[begin Source records]

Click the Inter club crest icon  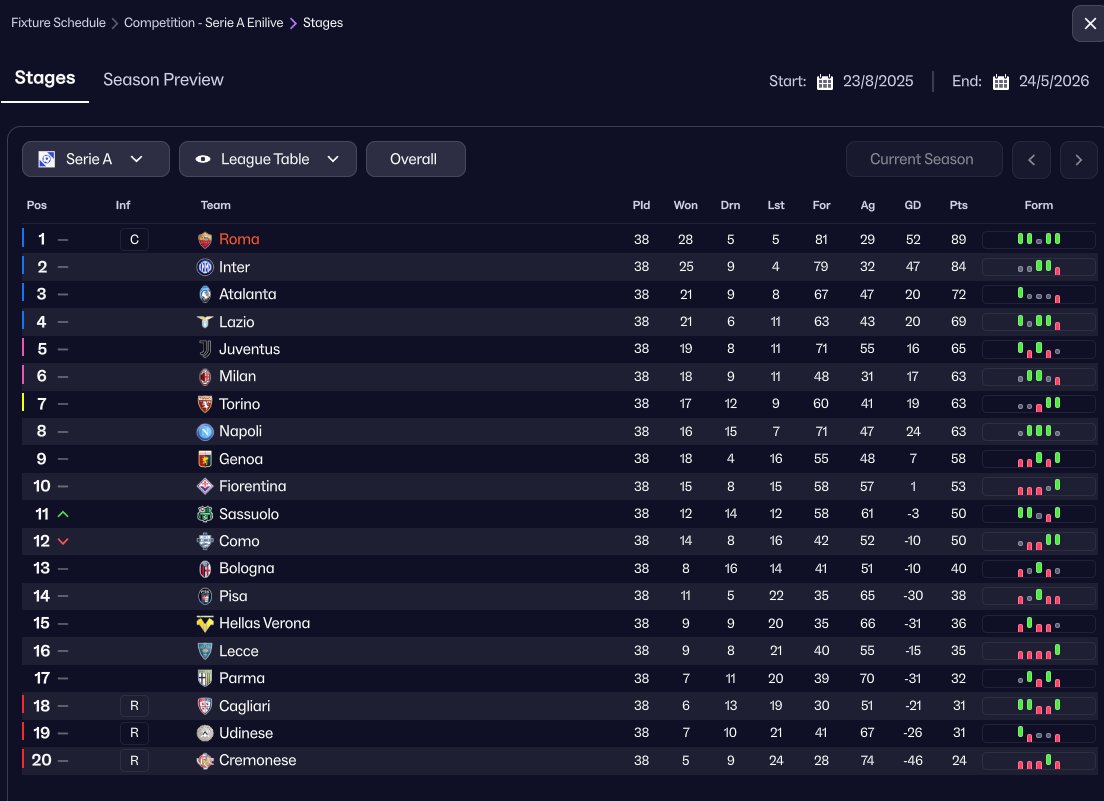pos(205,267)
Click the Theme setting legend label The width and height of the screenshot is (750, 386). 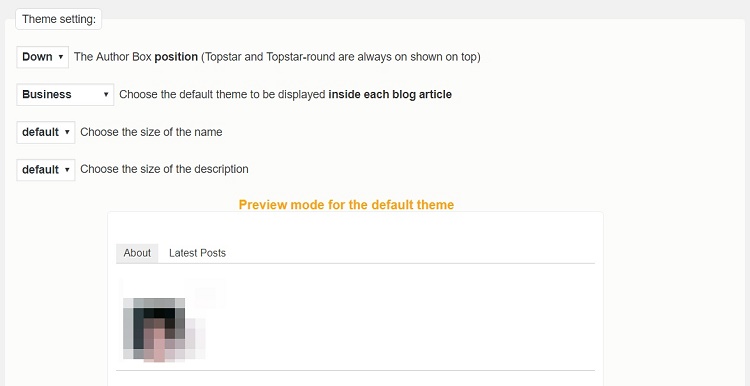coord(59,19)
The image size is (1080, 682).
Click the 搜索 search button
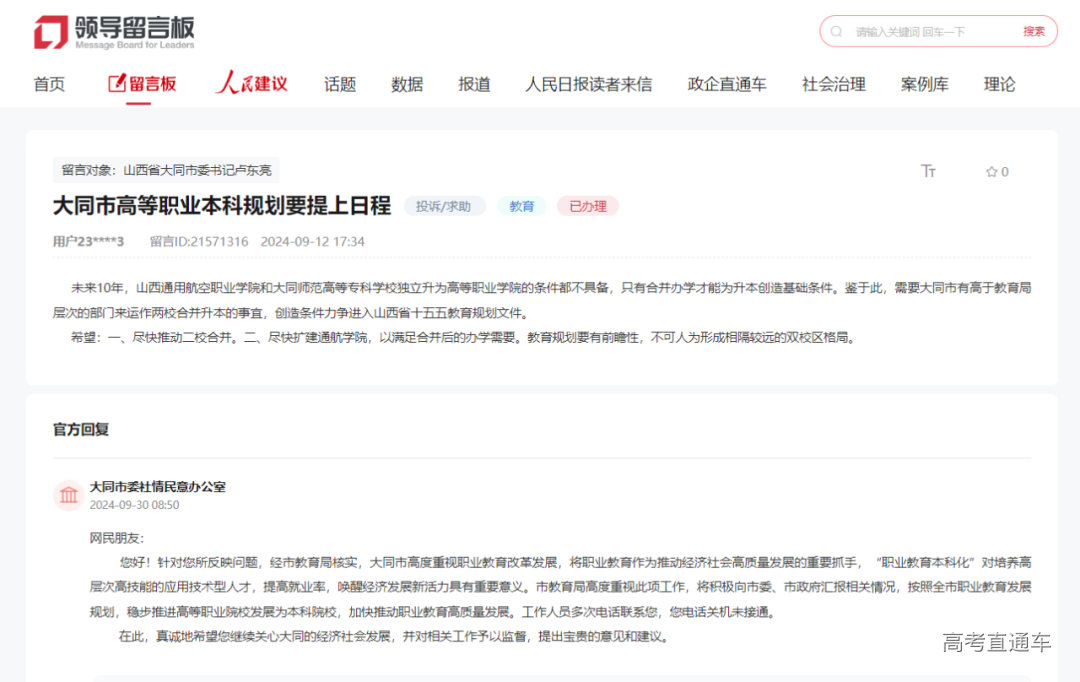pos(1033,31)
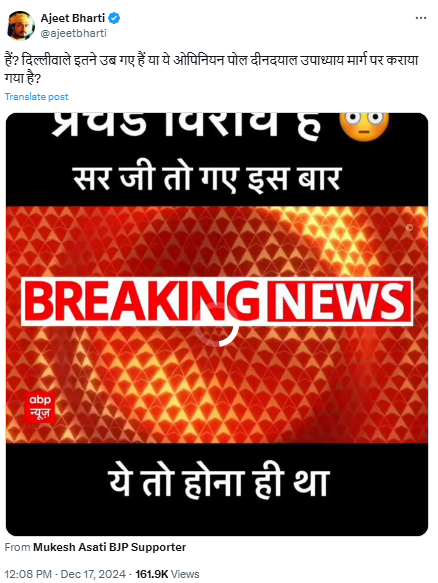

[end Source records]

Rewrite the stretch from the line containing "The image size is (1080, 682)." through the end of the items, switching "button" to "icon" and changing nothing else. Leave the pictures out of your answer.

■ Full output ■
The image size is (1080, 682).
Click the 搜索 search icon
pos(1033,31)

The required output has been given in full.